----- Data records

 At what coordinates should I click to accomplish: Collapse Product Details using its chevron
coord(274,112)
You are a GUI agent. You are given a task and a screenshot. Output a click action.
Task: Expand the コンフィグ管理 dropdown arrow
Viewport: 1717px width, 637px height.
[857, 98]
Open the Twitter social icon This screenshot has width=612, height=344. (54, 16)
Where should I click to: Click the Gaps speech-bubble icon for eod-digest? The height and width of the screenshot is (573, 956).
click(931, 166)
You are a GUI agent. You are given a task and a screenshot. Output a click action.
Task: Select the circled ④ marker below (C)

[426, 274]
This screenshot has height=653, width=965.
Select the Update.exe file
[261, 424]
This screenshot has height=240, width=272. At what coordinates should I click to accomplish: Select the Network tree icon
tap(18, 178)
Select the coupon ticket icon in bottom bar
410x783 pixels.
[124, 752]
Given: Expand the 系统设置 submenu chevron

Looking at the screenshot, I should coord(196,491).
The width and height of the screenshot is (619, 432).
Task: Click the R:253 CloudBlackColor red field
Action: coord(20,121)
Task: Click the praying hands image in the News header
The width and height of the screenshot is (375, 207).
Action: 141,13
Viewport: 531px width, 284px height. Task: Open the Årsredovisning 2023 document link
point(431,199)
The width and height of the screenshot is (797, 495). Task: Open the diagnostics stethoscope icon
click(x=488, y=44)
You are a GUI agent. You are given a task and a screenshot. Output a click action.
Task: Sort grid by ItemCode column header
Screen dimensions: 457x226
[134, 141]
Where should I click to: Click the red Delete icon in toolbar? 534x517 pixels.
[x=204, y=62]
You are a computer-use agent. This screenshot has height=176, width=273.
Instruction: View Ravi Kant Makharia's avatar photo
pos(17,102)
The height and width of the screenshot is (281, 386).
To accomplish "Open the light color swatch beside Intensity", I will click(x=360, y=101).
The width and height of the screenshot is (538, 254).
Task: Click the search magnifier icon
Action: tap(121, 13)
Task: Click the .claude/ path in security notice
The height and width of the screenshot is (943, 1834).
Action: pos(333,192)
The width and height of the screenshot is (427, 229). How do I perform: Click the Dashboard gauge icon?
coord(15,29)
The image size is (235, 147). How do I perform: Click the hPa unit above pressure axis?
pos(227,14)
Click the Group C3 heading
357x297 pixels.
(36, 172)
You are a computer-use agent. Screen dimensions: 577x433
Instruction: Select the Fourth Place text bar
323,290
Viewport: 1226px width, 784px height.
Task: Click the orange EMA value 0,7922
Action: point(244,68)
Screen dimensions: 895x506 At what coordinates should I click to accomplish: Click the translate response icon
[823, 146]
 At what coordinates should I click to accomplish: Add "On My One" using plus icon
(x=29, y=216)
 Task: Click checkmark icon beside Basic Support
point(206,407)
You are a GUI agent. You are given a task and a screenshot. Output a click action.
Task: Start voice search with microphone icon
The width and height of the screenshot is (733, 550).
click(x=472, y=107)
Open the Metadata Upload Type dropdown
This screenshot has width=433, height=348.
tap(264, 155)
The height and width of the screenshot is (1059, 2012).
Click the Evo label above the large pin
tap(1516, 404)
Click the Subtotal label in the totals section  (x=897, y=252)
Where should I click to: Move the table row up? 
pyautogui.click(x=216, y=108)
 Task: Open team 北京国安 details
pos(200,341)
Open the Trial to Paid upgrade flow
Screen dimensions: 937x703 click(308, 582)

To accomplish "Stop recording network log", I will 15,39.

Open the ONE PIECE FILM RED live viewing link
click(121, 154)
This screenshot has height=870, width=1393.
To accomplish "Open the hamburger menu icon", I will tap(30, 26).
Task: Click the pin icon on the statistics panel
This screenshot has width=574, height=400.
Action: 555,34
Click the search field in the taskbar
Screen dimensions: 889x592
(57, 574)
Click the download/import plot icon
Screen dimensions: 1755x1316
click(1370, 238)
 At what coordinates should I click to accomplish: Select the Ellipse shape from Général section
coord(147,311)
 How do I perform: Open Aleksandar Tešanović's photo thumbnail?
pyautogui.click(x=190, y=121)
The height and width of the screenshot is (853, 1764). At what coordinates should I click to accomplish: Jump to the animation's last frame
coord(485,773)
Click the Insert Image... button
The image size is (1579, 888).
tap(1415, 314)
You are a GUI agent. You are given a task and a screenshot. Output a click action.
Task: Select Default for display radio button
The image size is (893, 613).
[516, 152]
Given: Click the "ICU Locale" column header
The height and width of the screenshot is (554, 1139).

----------

• [Stated problem]
How many lines in the rows above contain the string "photo"? Reply with the number only.

• [Solution to this exercise]
2